Lifetime Takes Shot At Russell in the ITC During District Court Timeout,  <i>ITC Blog</i>

Lifetime Takes Shot At Russell in the ITC During District Court Timeout

As we’ve previously reported here, 2016 saw a significant increase of ITC Section 337 investigations over prior years. The last complaint of the year was filed on December 30, 2016, by Lifetime Products, Inc. (“Lifetime” or “Complainant”) against Russell Brand LLC d/b/a Spalding (“Russell”) and Reliable Sports Equipment (Wujiang) Co. Ltd (“Reliable”) (collectively, “Respondents”). In the Matter of Certain Basketball Backboard Components and Products Containing the Same, Complaint 337-TA-____ (Dkt. 3191). Lifetime is asking ITC to issue a Limited Exclusion Order (LEO) and permanent cease and desist orders against the Respondents.
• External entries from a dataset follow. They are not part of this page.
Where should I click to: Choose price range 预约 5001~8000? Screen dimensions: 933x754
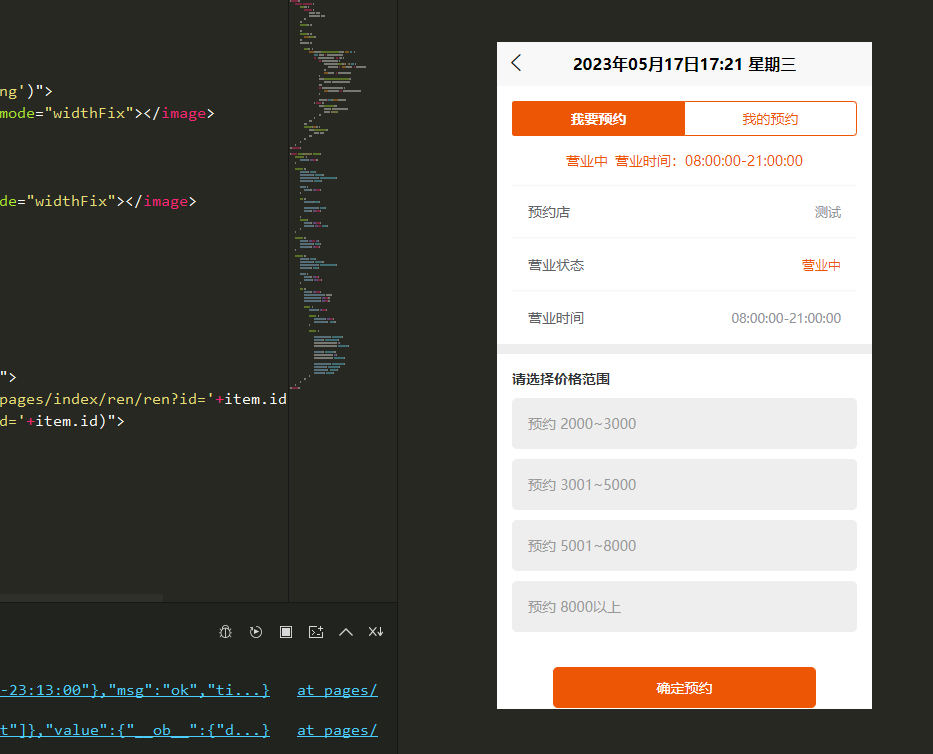[x=684, y=546]
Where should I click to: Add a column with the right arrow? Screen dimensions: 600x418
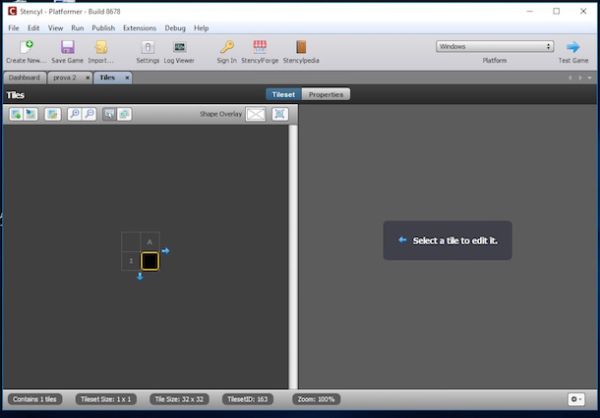166,251
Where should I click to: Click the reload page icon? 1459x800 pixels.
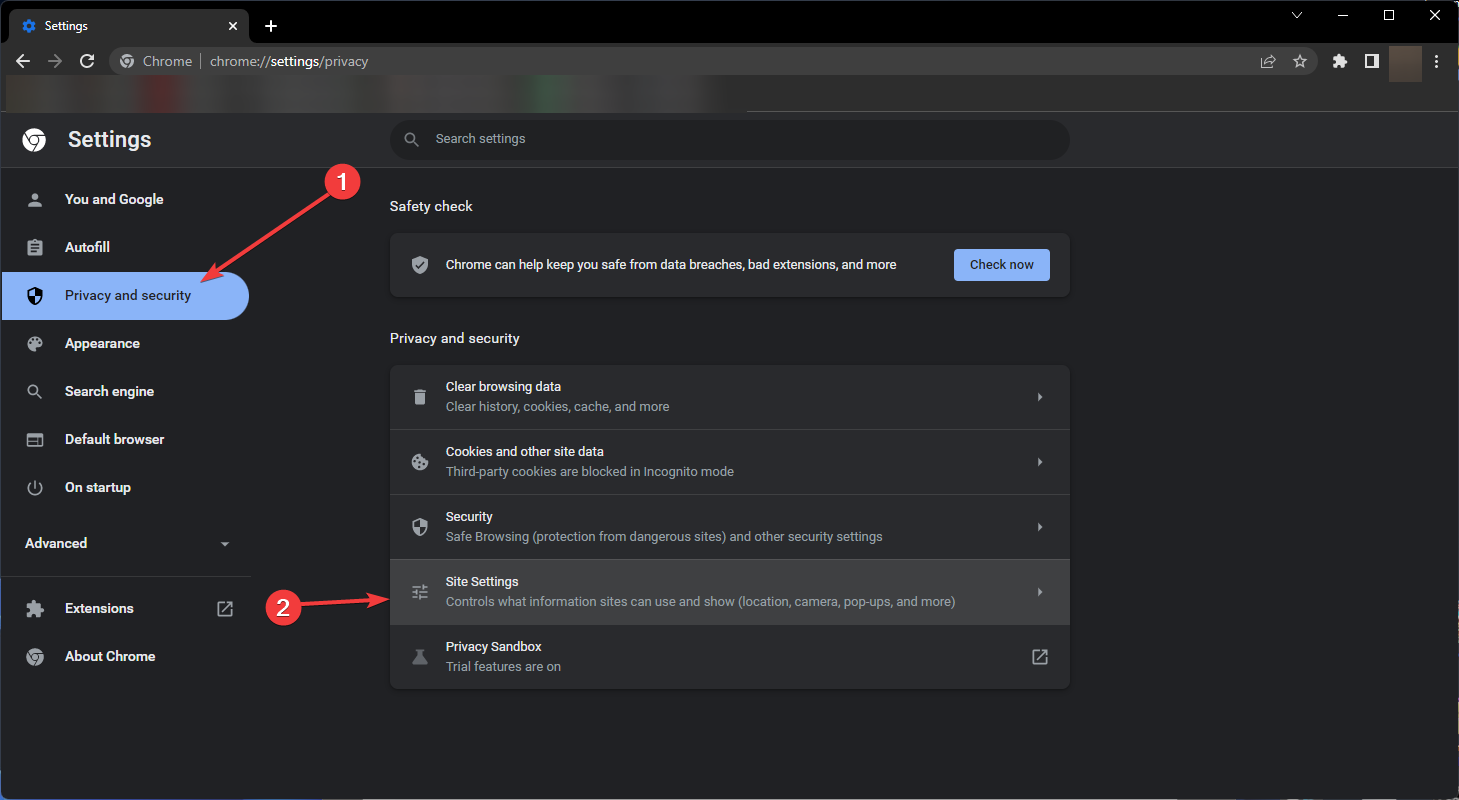[87, 61]
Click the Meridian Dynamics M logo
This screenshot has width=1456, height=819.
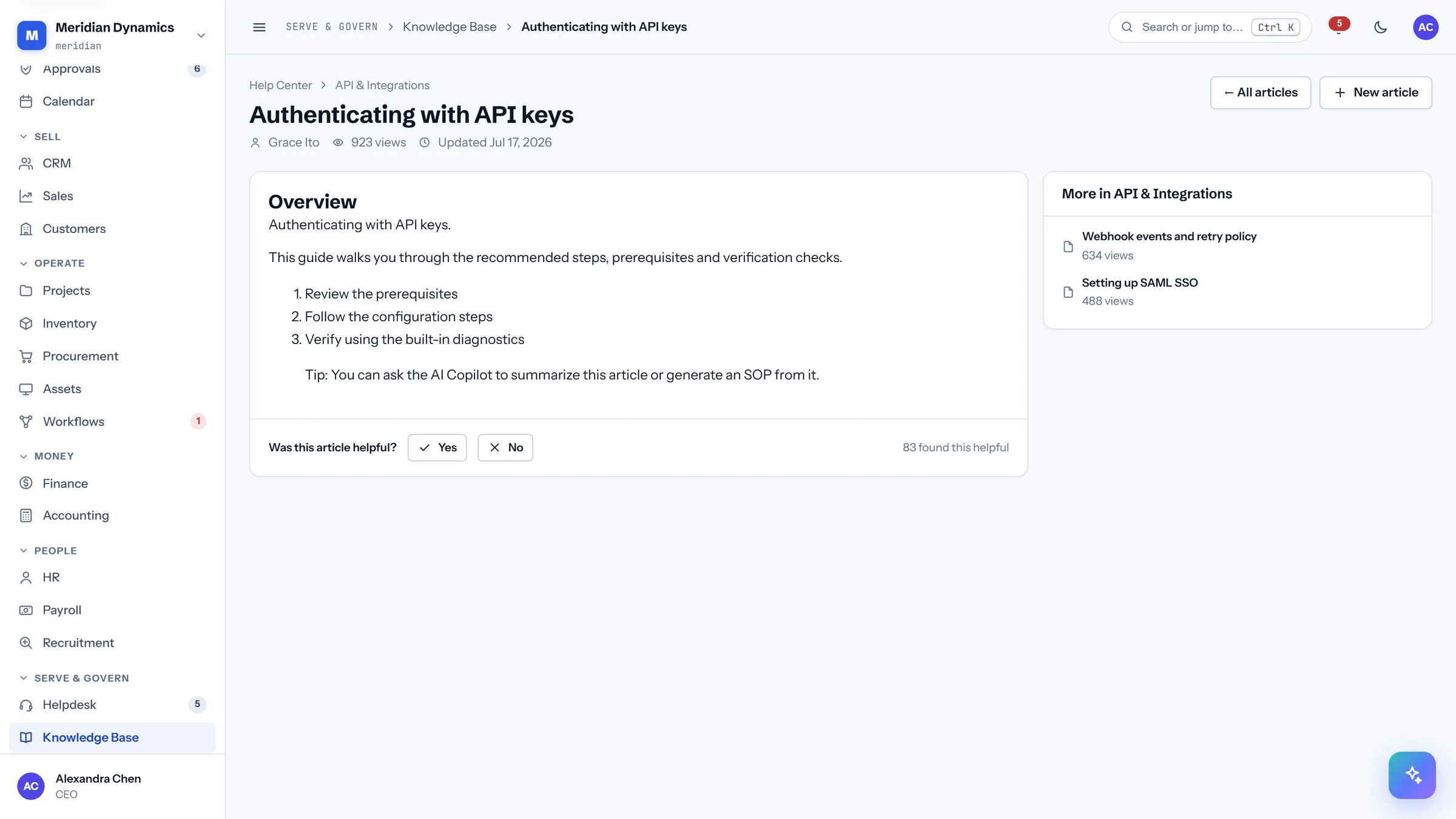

According to the Complaint, Lifetime is a privately held Utah corporation, employing about 2,000 people mostly in Utah. Russell is a Delaware corporation with its principal place of business in Kentucky. Reliable is a Chinese company that is a supplier to Russell. Lifetime alleges that certain of Russell’s basketball backboard components infringe U.S. Patent No. 7,749,111 (“’111 Patent”), U.S. Patent No. 8,845,463 (“’463 Patent”), and U.S. Patent No. 8,852,034 (“’034 Patent”) (collectively, the “Asserted Patents”). The Asserted Patents generally relate to a bead of robotically applied liquid adhesive sandwiched between the backboard and frame that replaces manually prepared and applied tape. Lifetime alleges that this automation results in significant cost-savings in the manufacturing process.

Lifetime previously asserted the same patents against Russell in district court litigation. See Lifetime Products, Inc. v. Russell Brands, LLC, d/b/a Spalding, Case No: 1:12-cv-00026-DN (D. Utah, February 10, 2012). The discovery in that case is completed, and the court issued a claim construction order. See Complaint 337-TA-3191 at ¶¶66-68. In response to that case, Russell petitioned the USPTO for ex parte reexamination of the ’111 Patent. The USPTO reaffirmed the patentability of some original and some amended claims, and allowed several new claims. That case is currently stayed pending appeals of USPTO decisions related to family member patents that are not at issue in this investigation. Id. at ¶66.

In its comments to the ITC, Russell explained that Lifetime’s and Russell’s residential basketball backboards collectively comprise 85-90% of the U.S. market and that Lifetime does not offer articles directly competitive with several of Russell’s accused products. Russell’s Comments Pursuant to the Commission’s Solicitation of Comments Relating to the Public Interest (337-TA-3191, January 17, 2017). Therefore, Russell argued that the requested remedial orders requested by Lifetime would be detrimental to the public interest because those orders would destroy competition and severely restrict U.S. consumer choice in the basketball backboard market. Id. Furthermore, Russell requested that, if the Commission determines to institute an investigation, the Commission direct the Administrative Law Judge to take evidence, allow argument, and issue a recommended determination regarding the public interest. Id.


Two leading U.S. basketball backboard manufacturers are posed to extend their longstanding patent dispute to the ITC. If the ITC opens an investigation in this matter, it will offer an opportunity for further refinement of ITC jurisprudence in the areas of public interest and deference to opinions of the USPTO and district courts.